I'm making an LLM agent that can play DS games. The biggest blocker is clicking on the right spot to move things around in space rather than reasoning abilities.

Arc AGI seems to test that as well. Every game is a rectangular grid to make it as easy as possible yet the AIs still fail.

I'm fairly certain the way forward isn't through agents directly interfacing with UIs but through agents using scripts and other tools to interact with the interface. That's why harnesses are so critical to performance on tasks like this.

I would like a version of Arc AGI that tests the agent's ability to dynamically create these harnesses.

anthonypasq96 60 days ago

the whole point of arc-agi 3 is that if models are AGI then they should be able to solve the same tasks as humans do given the same information, but they cant. allowing scripts and harnesses and whatnot completely defeats the purpose.

jjmarr 60 days ago

Humans haven't interacted with computers by typing in "5 columns right, 3 columns down" since before I was born. They use a mouse and keyboard.

Meanwhile AI agents are expected to guess pixels and fail each time.

falcor84 60 days ago

But humans aren't just a "reasoning component"; our nervous system (and body in general) provides us with significant capabilities that would be considered a "harness" for our frontal lobe. It just seems silly to me to try to solve all of this in a single leap. But I guess that they just feel burned by how relatively quickly ARC-AGI 2 was solved

sowbug 60 days ago

Why don't they ask their premier model to generate a bench for them?

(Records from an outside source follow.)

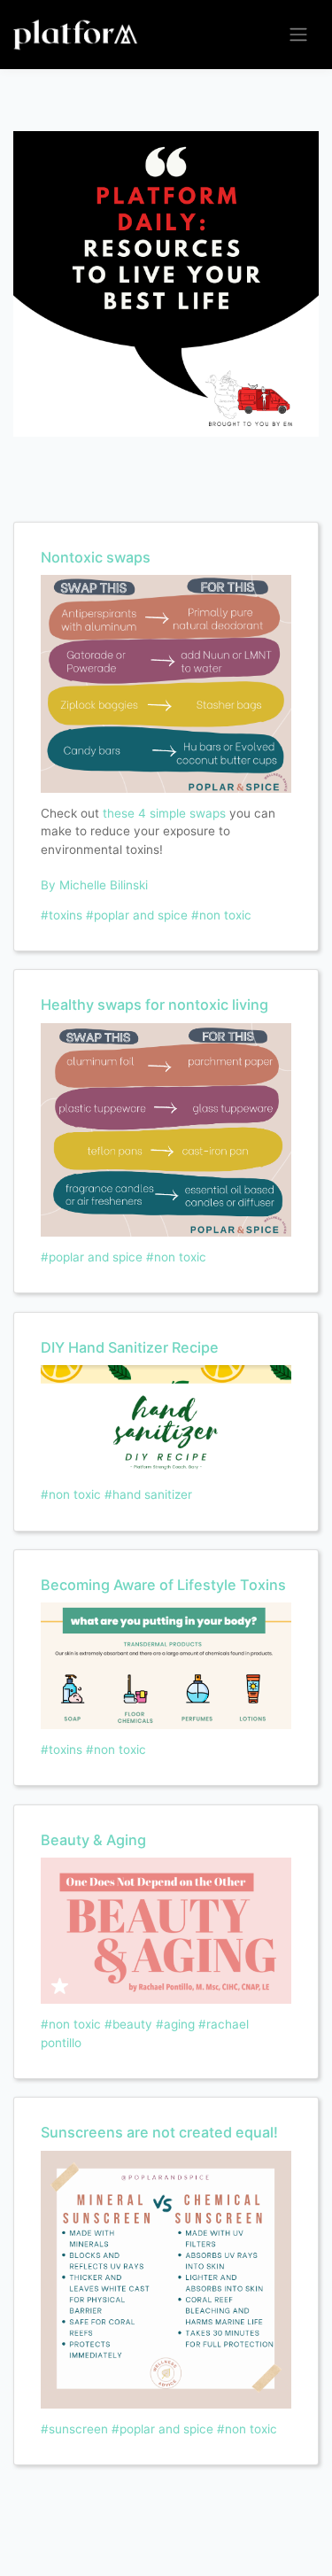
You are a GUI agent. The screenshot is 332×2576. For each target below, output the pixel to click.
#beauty (128, 2024)
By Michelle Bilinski (94, 885)
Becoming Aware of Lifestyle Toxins (163, 1585)
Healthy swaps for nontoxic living (154, 1004)
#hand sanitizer (148, 1494)
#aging (175, 2024)
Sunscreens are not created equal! (159, 2132)
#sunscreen (74, 2429)
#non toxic (221, 915)
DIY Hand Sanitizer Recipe (130, 1347)
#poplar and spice (137, 915)
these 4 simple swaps (162, 813)
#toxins (61, 915)
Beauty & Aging (93, 1840)
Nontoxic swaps (96, 557)
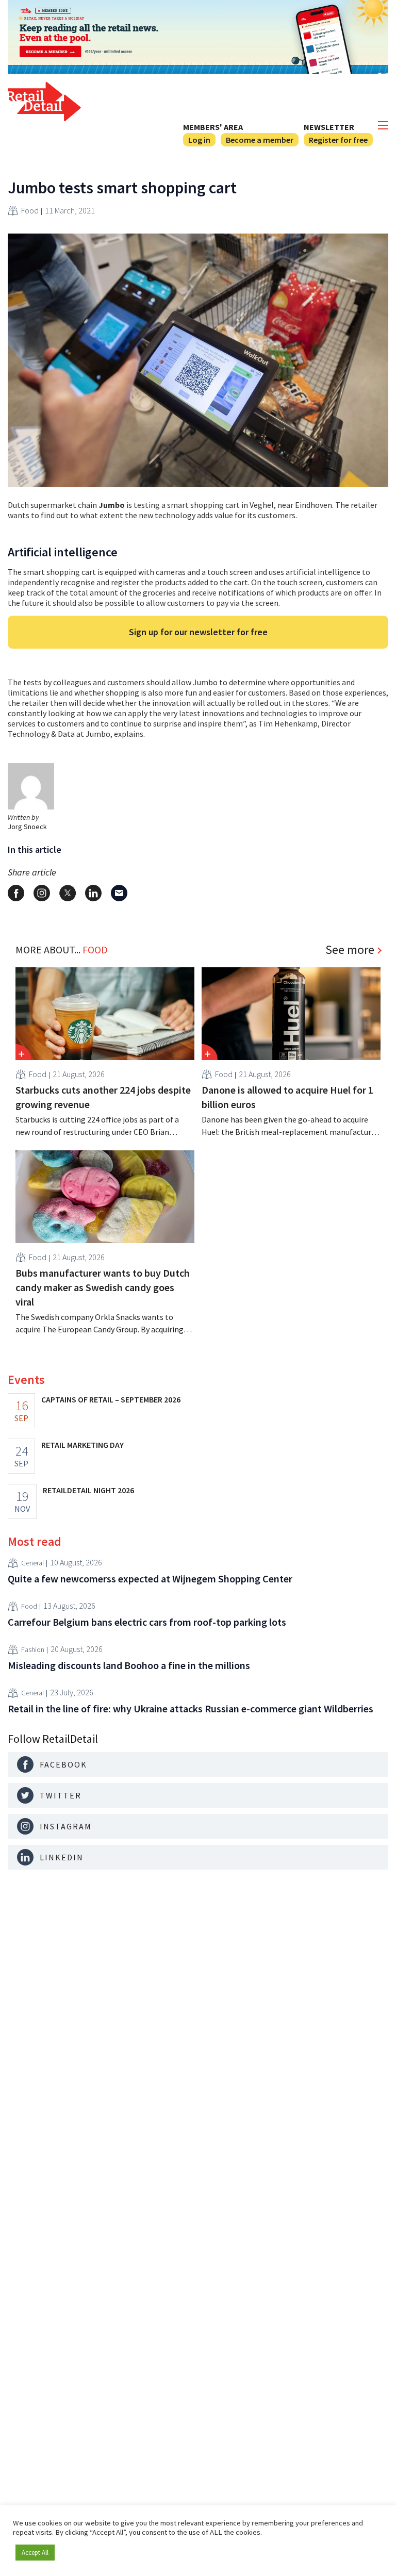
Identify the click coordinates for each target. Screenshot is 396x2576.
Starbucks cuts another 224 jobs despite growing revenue (103, 1097)
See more (349, 950)
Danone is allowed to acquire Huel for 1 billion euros (287, 1097)
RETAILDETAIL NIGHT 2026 (88, 1490)
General (32, 1562)
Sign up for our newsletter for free (198, 632)
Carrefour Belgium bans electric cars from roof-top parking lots (147, 1621)
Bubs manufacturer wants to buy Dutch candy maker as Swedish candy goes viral (102, 1287)
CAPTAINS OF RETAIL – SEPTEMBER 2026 (110, 1399)
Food (30, 210)
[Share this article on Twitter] (67, 893)
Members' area (213, 127)
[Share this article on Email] (119, 893)
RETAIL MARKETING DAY (82, 1445)
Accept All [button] (35, 2552)
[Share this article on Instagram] (42, 893)
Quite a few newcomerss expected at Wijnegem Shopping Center (150, 1578)
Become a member (259, 140)
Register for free (338, 140)
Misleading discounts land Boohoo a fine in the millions (129, 1665)
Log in (199, 140)
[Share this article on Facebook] (16, 893)
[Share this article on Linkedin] (93, 893)
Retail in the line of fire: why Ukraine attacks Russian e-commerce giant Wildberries (190, 1708)
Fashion (32, 1649)
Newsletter (329, 127)
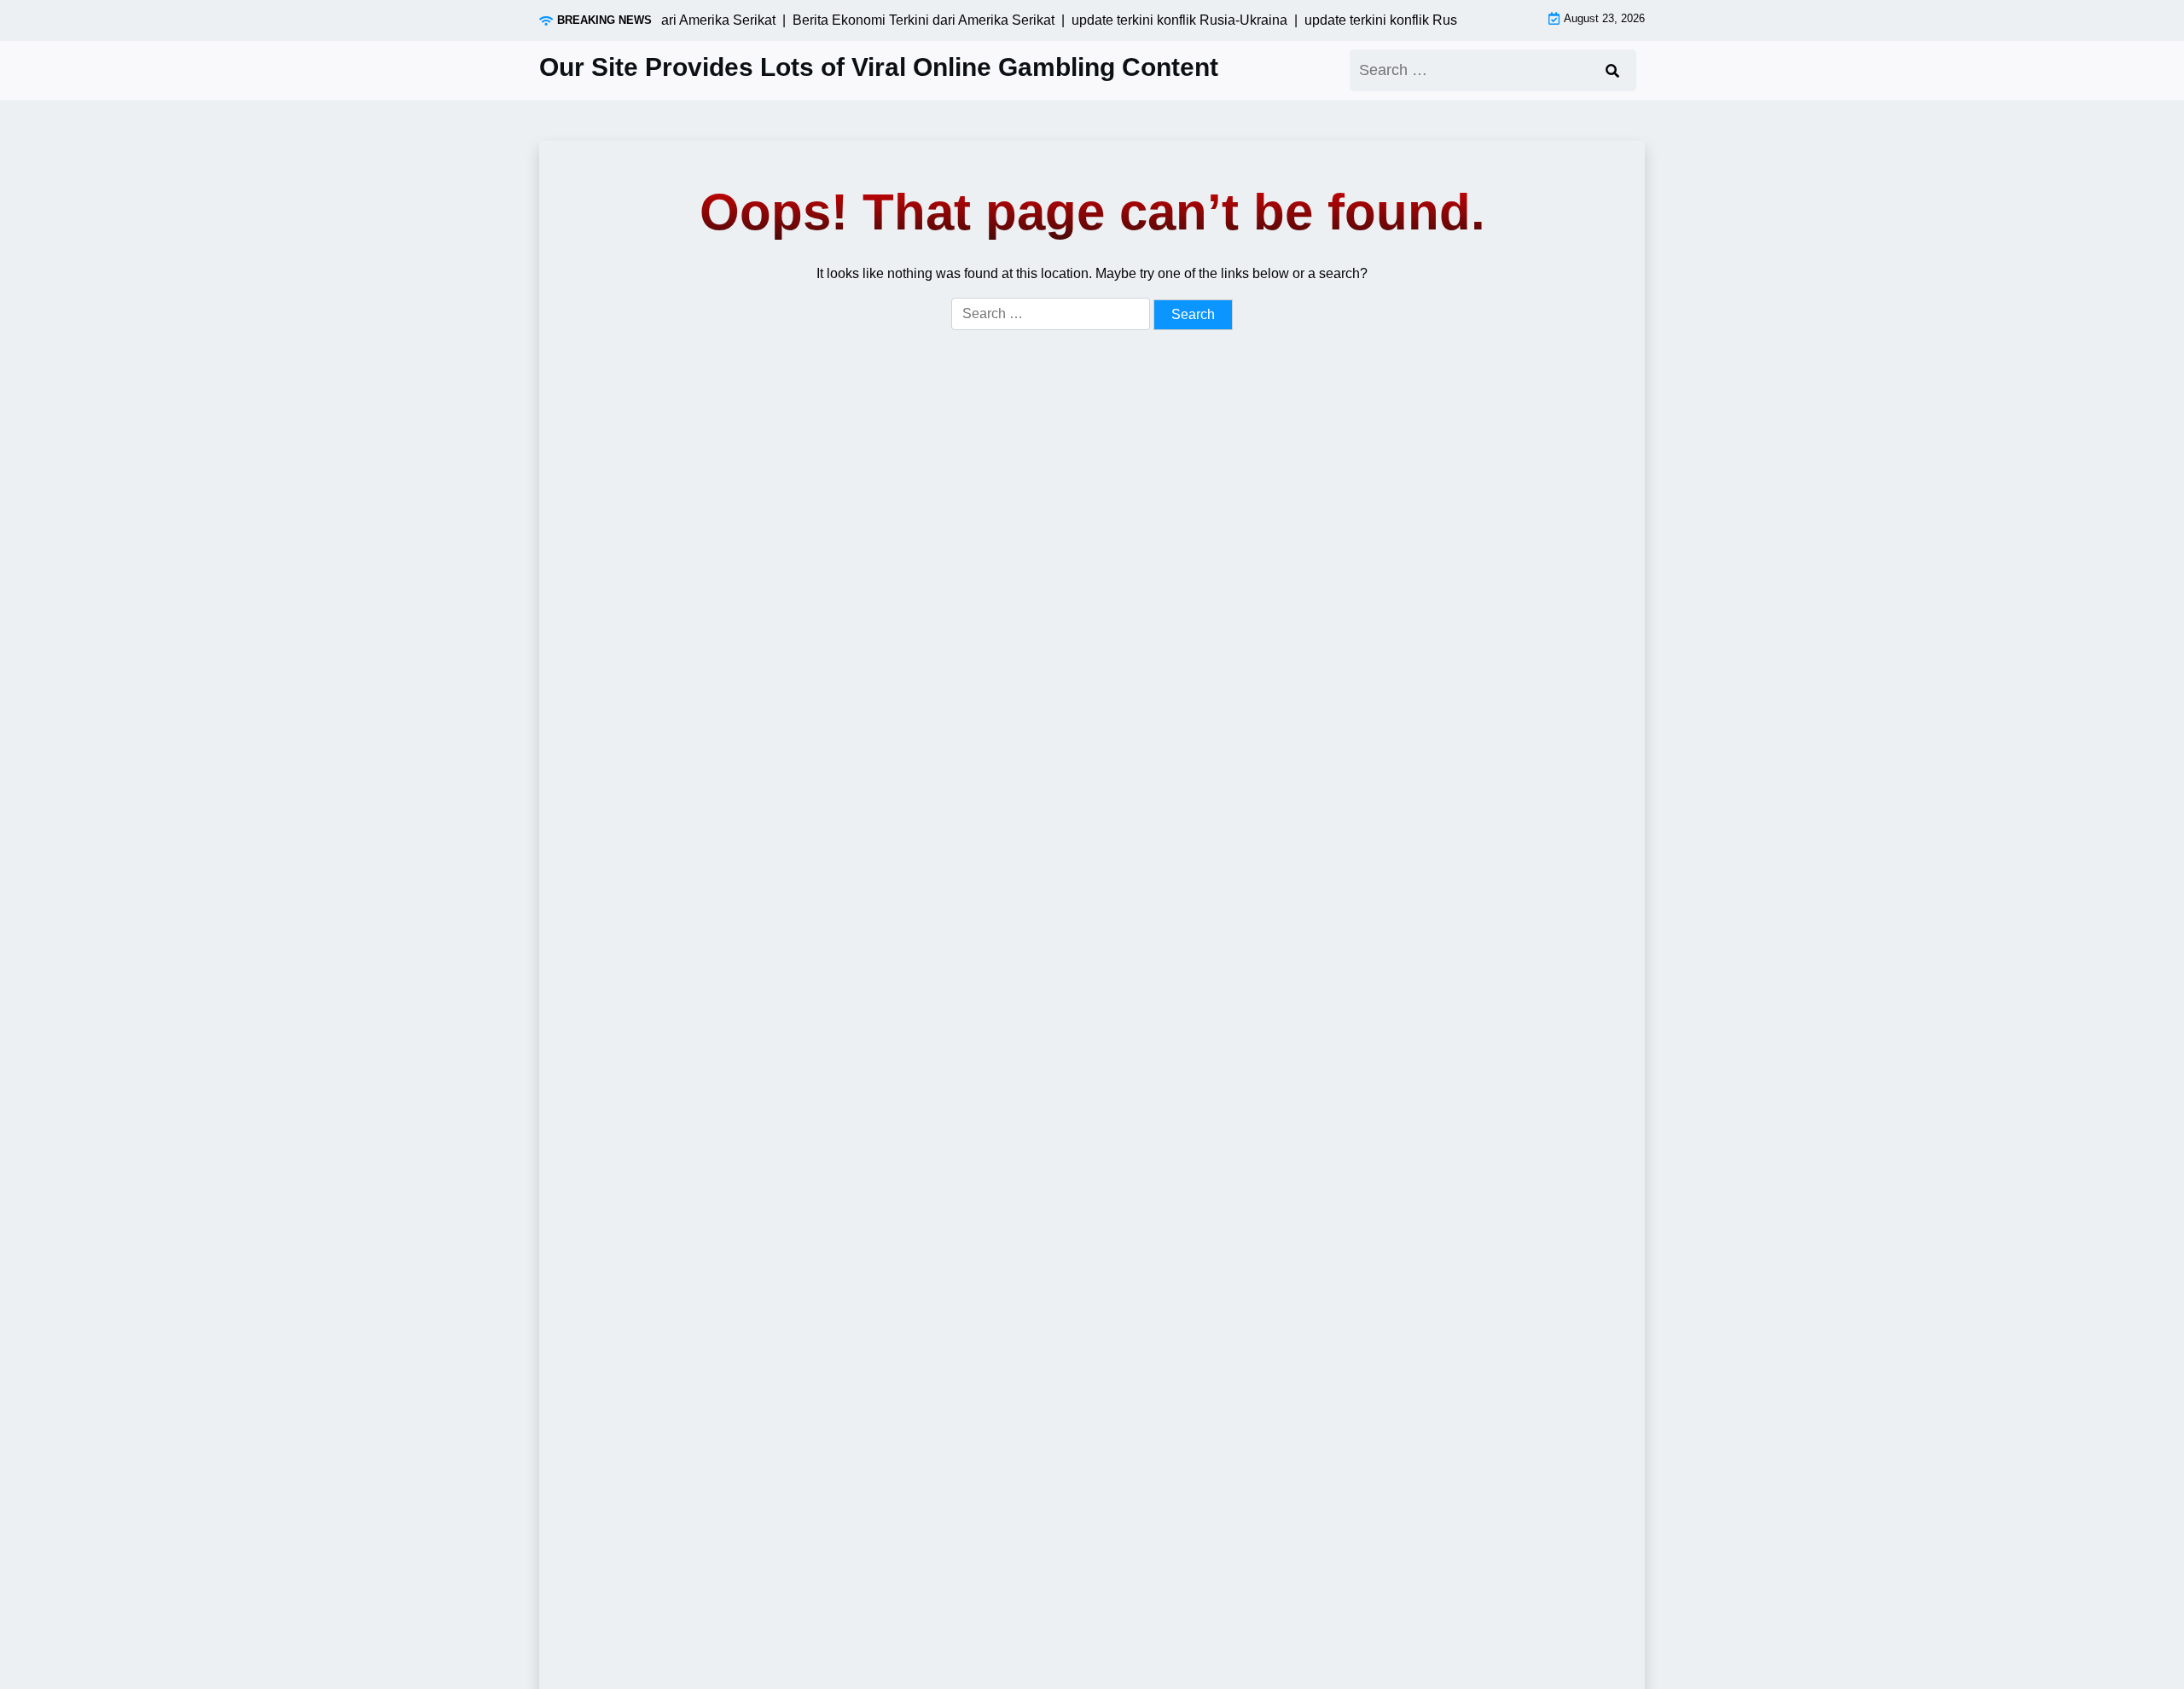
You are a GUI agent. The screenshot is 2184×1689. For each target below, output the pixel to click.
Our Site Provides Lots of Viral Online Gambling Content (878, 67)
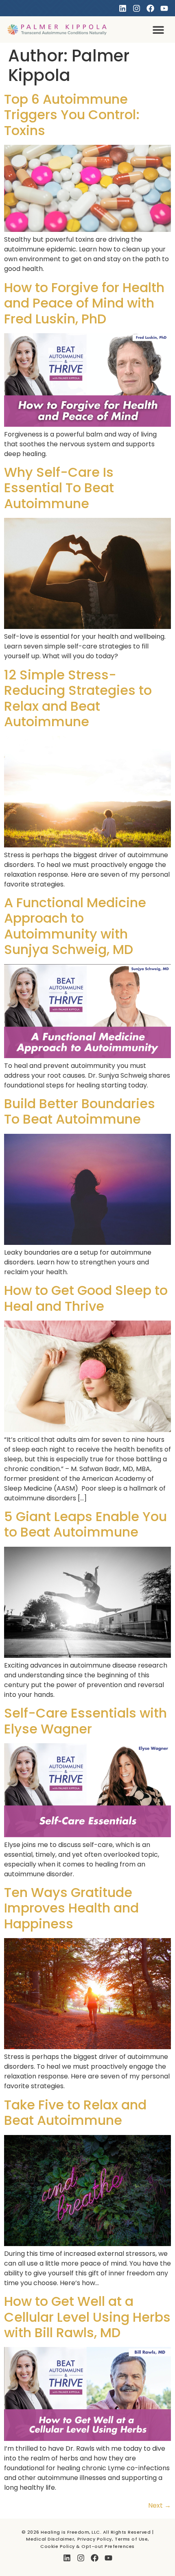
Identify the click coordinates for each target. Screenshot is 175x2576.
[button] (158, 29)
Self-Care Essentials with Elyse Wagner (85, 1721)
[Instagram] (136, 8)
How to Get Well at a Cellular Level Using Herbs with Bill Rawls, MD (87, 2317)
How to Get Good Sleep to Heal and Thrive (86, 1298)
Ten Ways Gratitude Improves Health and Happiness (71, 1908)
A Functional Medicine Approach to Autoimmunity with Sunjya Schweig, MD (75, 925)
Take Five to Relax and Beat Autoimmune (75, 2112)
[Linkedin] (123, 8)
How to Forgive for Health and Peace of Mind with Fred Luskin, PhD (84, 303)
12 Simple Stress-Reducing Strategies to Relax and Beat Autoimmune (78, 698)
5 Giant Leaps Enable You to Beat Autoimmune (85, 1524)
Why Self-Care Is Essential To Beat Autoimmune (59, 488)
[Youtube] (164, 8)
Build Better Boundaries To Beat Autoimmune (79, 1111)
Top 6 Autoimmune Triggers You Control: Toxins (72, 115)
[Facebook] (150, 8)
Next (159, 2505)
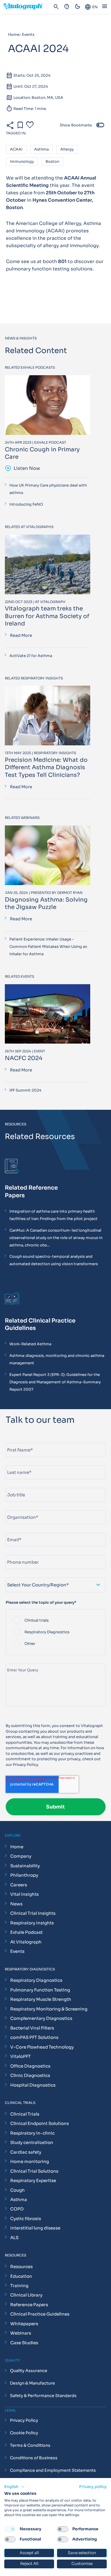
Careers (18, 1884)
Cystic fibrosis (25, 2218)
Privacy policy (93, 2486)
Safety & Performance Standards (43, 2395)
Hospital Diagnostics (33, 2085)
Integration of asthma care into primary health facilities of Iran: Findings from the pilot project (53, 1215)
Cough (17, 2190)
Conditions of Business (33, 2457)
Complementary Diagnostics (41, 2018)
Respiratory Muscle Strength (40, 1999)
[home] (25, 7)
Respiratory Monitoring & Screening (48, 2009)
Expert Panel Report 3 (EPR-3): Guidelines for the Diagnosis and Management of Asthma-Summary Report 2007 (55, 1382)
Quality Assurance (28, 2370)
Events (17, 1951)
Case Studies (24, 2342)
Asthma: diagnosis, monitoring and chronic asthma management (56, 1359)
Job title (14, 1485)
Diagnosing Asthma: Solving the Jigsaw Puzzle (46, 903)
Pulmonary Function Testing (40, 1990)
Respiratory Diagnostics (36, 1980)
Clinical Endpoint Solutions (39, 2123)
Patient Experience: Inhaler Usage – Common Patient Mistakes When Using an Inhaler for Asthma (48, 946)
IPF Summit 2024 (25, 1090)
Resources (21, 2266)
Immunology (22, 162)
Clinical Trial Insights (33, 1913)
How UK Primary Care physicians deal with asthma (48, 489)
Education (21, 2276)
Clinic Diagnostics (30, 2075)
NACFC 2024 (23, 1058)
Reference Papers (29, 2304)
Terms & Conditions (30, 2445)
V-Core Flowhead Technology (42, 2047)
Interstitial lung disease (35, 2228)
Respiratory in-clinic (32, 2133)
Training (19, 2285)
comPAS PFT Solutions (34, 2037)
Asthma (41, 149)
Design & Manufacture (32, 2383)
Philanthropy (24, 1875)
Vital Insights (24, 1894)
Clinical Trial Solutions (34, 2171)
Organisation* (19, 1507)
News (16, 1904)
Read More (21, 635)
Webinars (20, 2333)
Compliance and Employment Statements (53, 2470)
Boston (52, 162)
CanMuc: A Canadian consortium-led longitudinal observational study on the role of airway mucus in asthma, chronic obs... (55, 1238)
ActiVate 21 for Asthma (30, 655)
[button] (14, 2486)
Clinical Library (26, 2295)
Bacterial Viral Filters (32, 2028)
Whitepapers (24, 2323)
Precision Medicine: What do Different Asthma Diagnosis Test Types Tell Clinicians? (46, 767)
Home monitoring (29, 2161)
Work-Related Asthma (30, 1344)
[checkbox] (55, 1632)
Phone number (19, 1552)
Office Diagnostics (30, 2066)
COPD (17, 2209)
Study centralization (31, 2142)
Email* (12, 1530)
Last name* (16, 1463)
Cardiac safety (25, 2152)
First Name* (17, 1440)
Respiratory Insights (32, 1923)
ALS (14, 2237)
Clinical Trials (24, 2114)
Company (20, 1856)
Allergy (67, 149)
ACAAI (16, 149)
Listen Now (22, 468)
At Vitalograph (26, 1942)
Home (16, 1846)
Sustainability (25, 1865)
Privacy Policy (25, 1764)
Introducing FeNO (26, 504)
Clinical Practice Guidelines (39, 2314)
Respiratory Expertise (33, 2180)
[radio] (55, 1620)
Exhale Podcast (26, 1932)
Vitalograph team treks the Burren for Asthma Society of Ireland (47, 616)
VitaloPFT (20, 2056)
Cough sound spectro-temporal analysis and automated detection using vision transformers (53, 1260)
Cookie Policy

It's not a crazy idea. Have the older model interview the newer one and then ask both (or maybe a third referee model) which one they think is smarter. Repeat 100x with different seeds. The percentage of times both sides agree the newer model won is the score.

alansaber 60 days ago

Very (reasoning) heavy benchmarks do seem like the way to go, being the hardest to game.

xtracto 60 days ago

Can AI write a problem so difficult that even AI cannot solve?

Hehe

ngruhn 60 days ago

How about prime factorization

andriy_koval 59 days ago

this was created by humans.